У него как будто открылись глаза и на те простые вещи, которые он в прежние годы не замечал. Когда решался вопрос, куда ему уехать из Арля, Винсент неожиданно высказал намерение завербоваться на военную службу. Тео, разумеется, нашел этот проект ни с чем не сообразным. Ответ Винсента характерен для его нового душевного настроения: «Ты завербовался гораздо раньше, чем я, — я имею в виду службу у Гупиля, где тебе приходилось довольно часто переживать неприятные минуты, за которые тебе никто не говорил спасибо. И, конечно, ты делал это с усердием и преданностью, потому что наш отец был обременен большой семьей, и это было необходимо, чтобы все шло как надо, — я много и с большим чувством думал об этих давних историях во время своей болезни» (п. 590). Теперь он в полной мере оценил отношение Тео к семье, стал часто и с особенной нежностью писать матери, добрым словом поминать отца. Тоскующие воспоминания о родине проникают в его живопись и рисунки.

Увидеть печать психического расстройства в поздней живописи Ван Гога можно только предвзято. Не зная заранее, что художник был болен, никто бы этого не подумал. Сам Винсент, правда, делал такие самонаблюдения: они касались дисгармонирующих тонов в некоторых полотнах. «Некоторые из моих картин, когда я сравниваю их с другими, обнаруживают следы того, что их писал больной. Уверяю тебя, что я делал это не нарочно, но, помимо моей воли и расчетов, появляются эти разобщенные тона» (п. В-16). Так говорит он сам; в общем же его работы в Сен-Реми и Овере не уступают арльским в силе художественных концепций и выражения, а иные идут и дальше.

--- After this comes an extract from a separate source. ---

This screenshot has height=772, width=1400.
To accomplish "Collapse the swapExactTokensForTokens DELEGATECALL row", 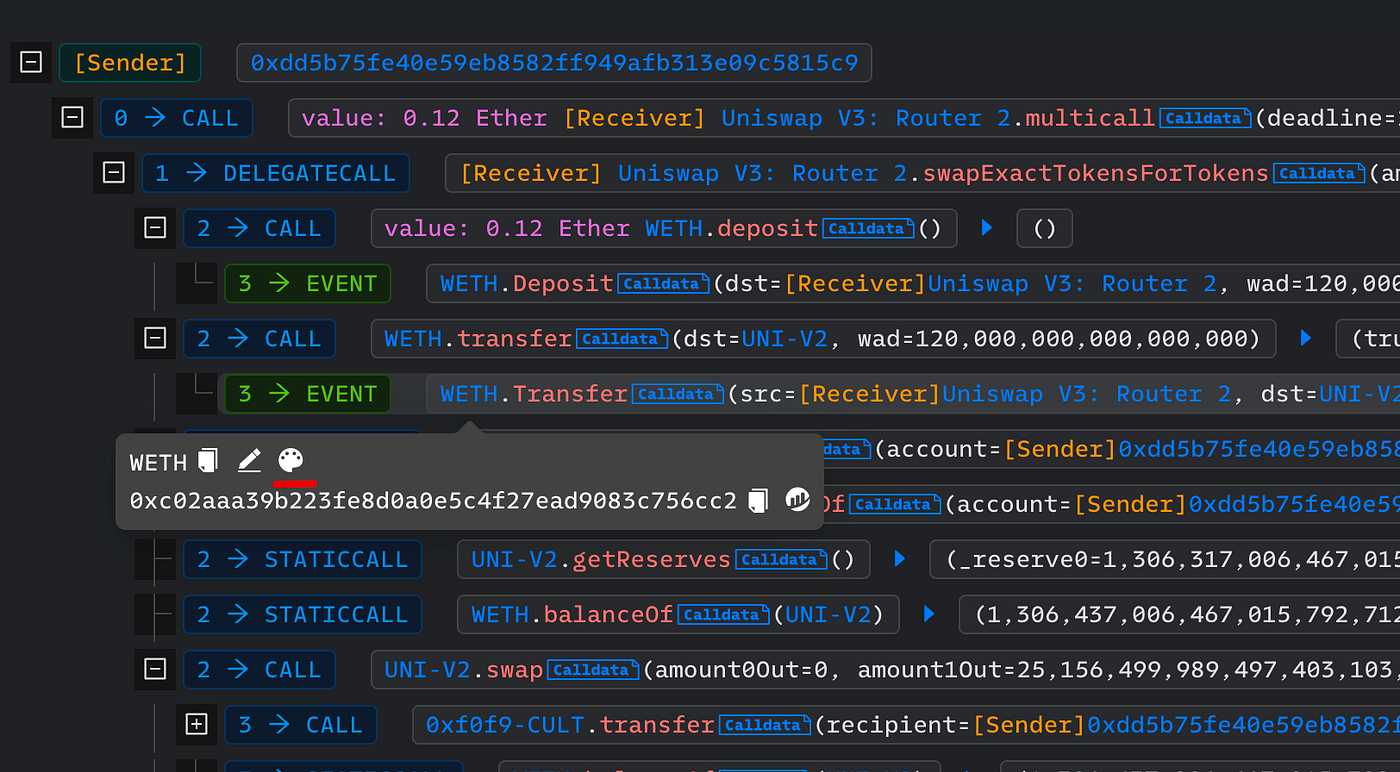I will coord(113,172).
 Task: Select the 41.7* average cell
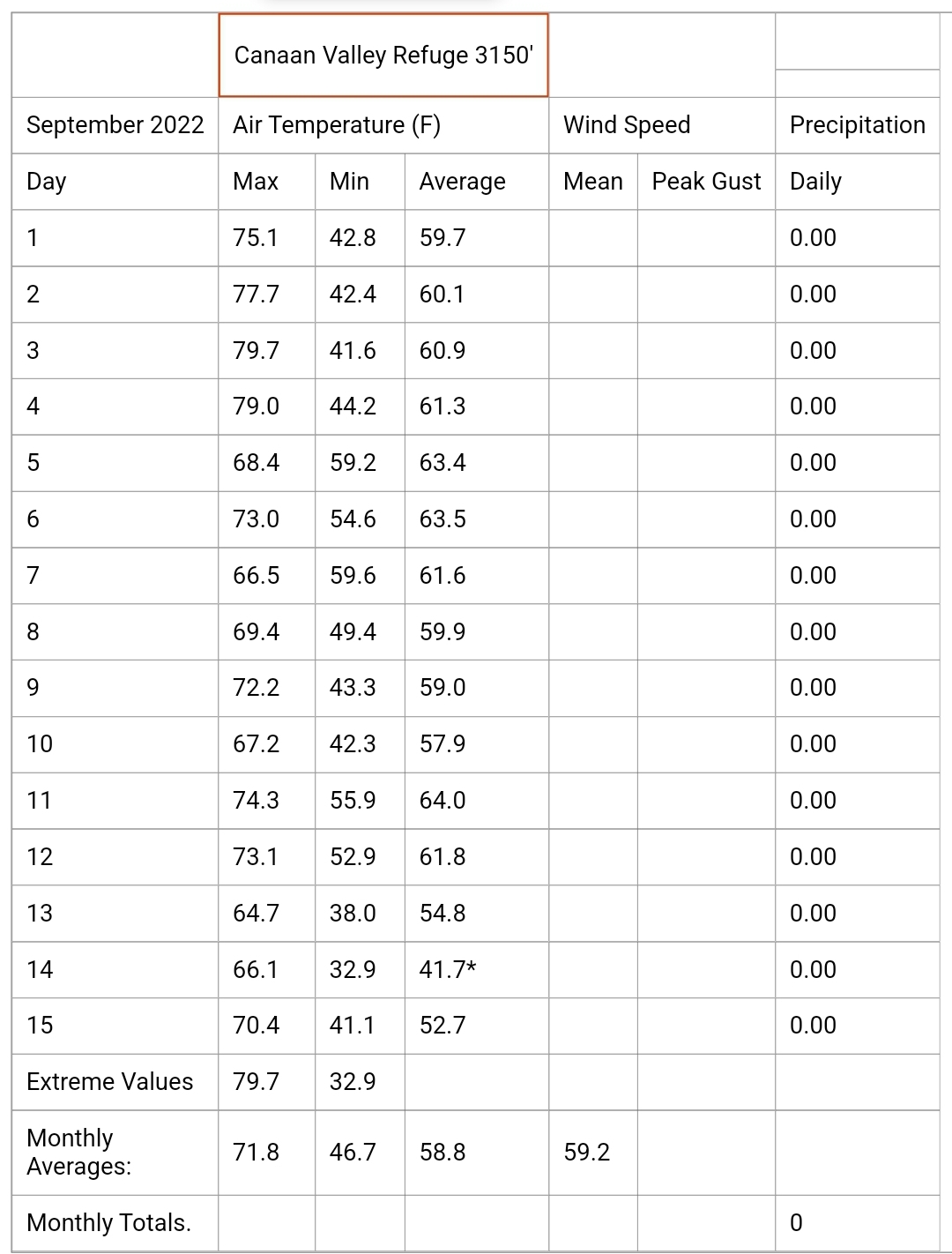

Не печать болезни, но печать тоски, вызванной сознанием своего несчастья, действительно чувствуется во многих, хотя и далеко не во всех, поздних работах Ван Гога. Он жил под лезвием нависшего над ним меча. «Очень возможно, что мне еще придется много страдать. И это мне совсем ни к чему, по правде говоря, потому что я меньше всего стремился к карьере мученика. Я всегда искал чего-то другого, чем героизм, которого у меня нет, хотя, конечно, я преклоняюсь, находя его у других, но, повторяю это не мое назначение и не мой идеал» (п. В-11). Именно потому, что болезнь не усыпляла его интеллект, он не мог, как ни старался, избавиться от ужаса перед будущим, которое его, как он предполагал, ожидало: стать в конце концов действительно сумасшедшим. Возможно, такая перспектива ему и не грозила даже в отдаленном будущем — но что знал он сам, что знали даже лечившие его (вернее — не лечившие) врачи о природе таинственной болезни? Чем яснее он мыслил, чем более трезво рассуждал, тем больше опасался такого исхода. Он был очень далек от гимнов «священному безумию», которым предавался Ницше, не верил в творческую плодотворность болезненной эйфории и лишь убеждался, наблюдая своих соседей в убежище, что болезнь превращает их в тупых жвачных животных. Не случайно он покончил с собой в абсолютно ясном сознании, когда припадков долго не было, — ожидание, что они вот-вот возобновятся, было непереносимо.